Nietzsche finished The Genealogy of Morals in mid-July of 1887 and began what became Twilight of the Idols in June 1888. Twilight . . . was finished by September and was printed in October. It was the last book that Nietzsche saw printed. In the month of September 1888, he also finished The Anti-Christ; but while he saw this book through preparation for publication, it was not printed until 1895, well after his mental collapse. From The Anti-Christ he moved directly to his personal statement Ecce Homo; then in December, he wrote The Case of Wagner, finished on Christmas day. At the end of this incredible outburst, Nietzsche's mind was gone, leaving his body to linger for eleven more years.

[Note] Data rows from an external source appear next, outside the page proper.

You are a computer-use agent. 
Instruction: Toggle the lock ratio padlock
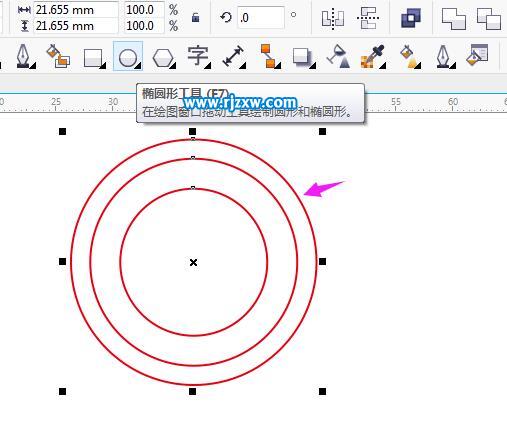pos(196,17)
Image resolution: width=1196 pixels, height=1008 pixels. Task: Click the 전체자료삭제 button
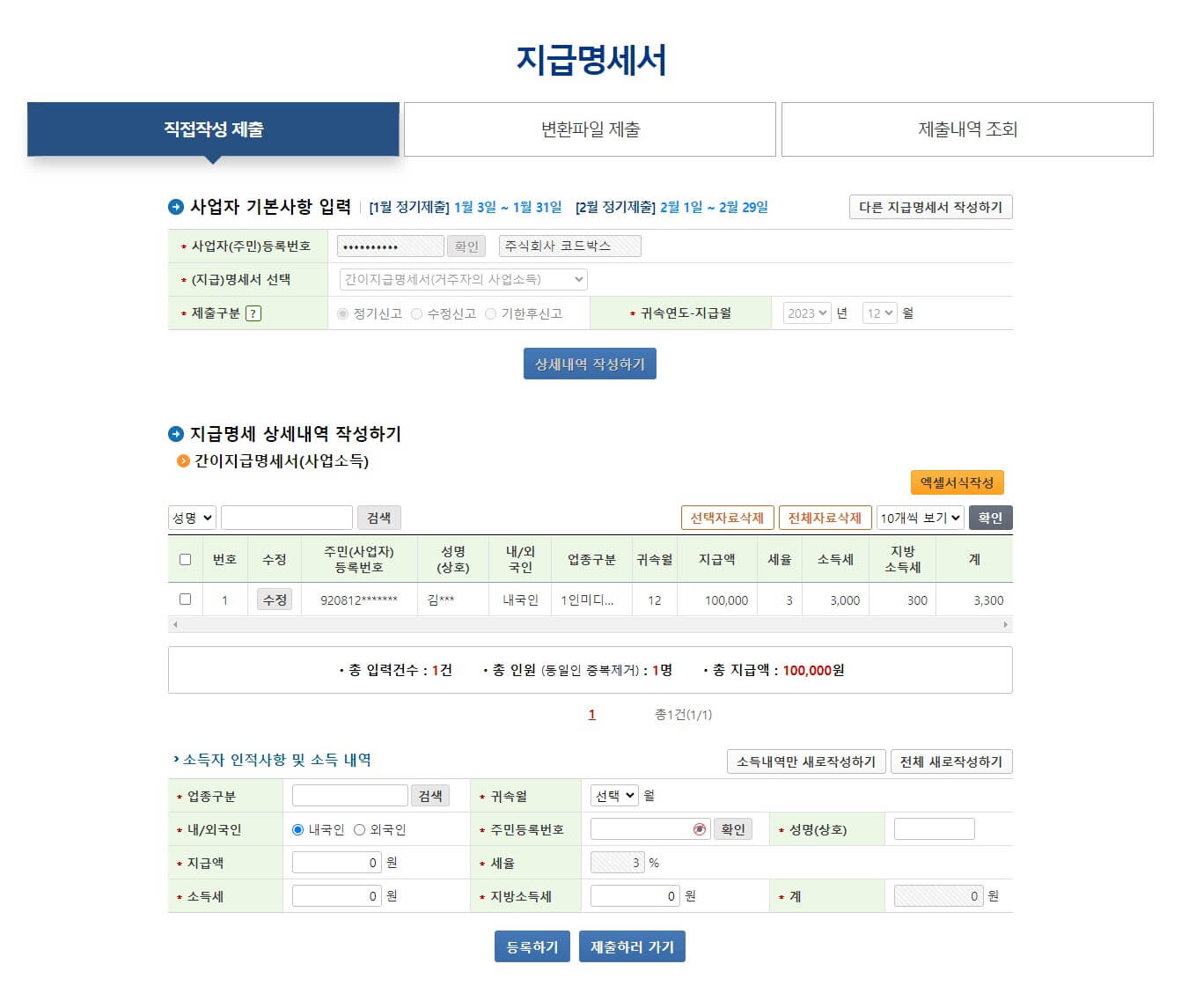[825, 518]
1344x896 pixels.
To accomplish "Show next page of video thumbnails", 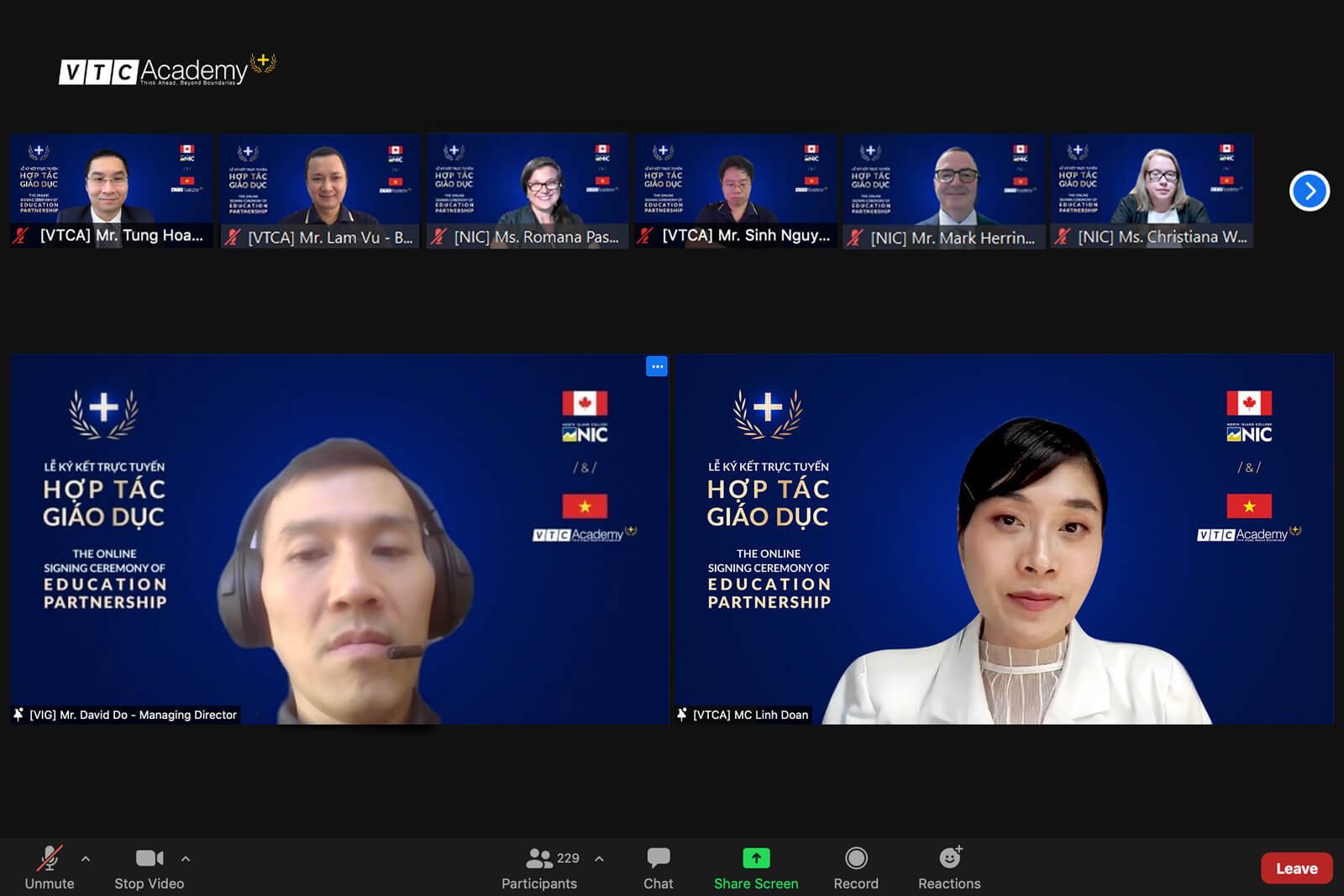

Nietzsche did not deal significantly with his late works in his Ecce Homo, and he gave no attention to The Anti-Christ except for some slight reference in the final chapter. Hollingdale notes that the German title, Der Antichrist, is ambiguous since the German word Christ means Christian and the Christ is translated Christus in German. There are, in that sense, grounds to call the book "The Anti-Christian," which also seems consistent with the text. Nevertheless, Nietzsche's own use of these words may make the other reading appropriate. The book is, at any rate, a powerful, protracted critique of Christianity, Nietzsche's final statement regarding what he saw as a plague to Western Civilization.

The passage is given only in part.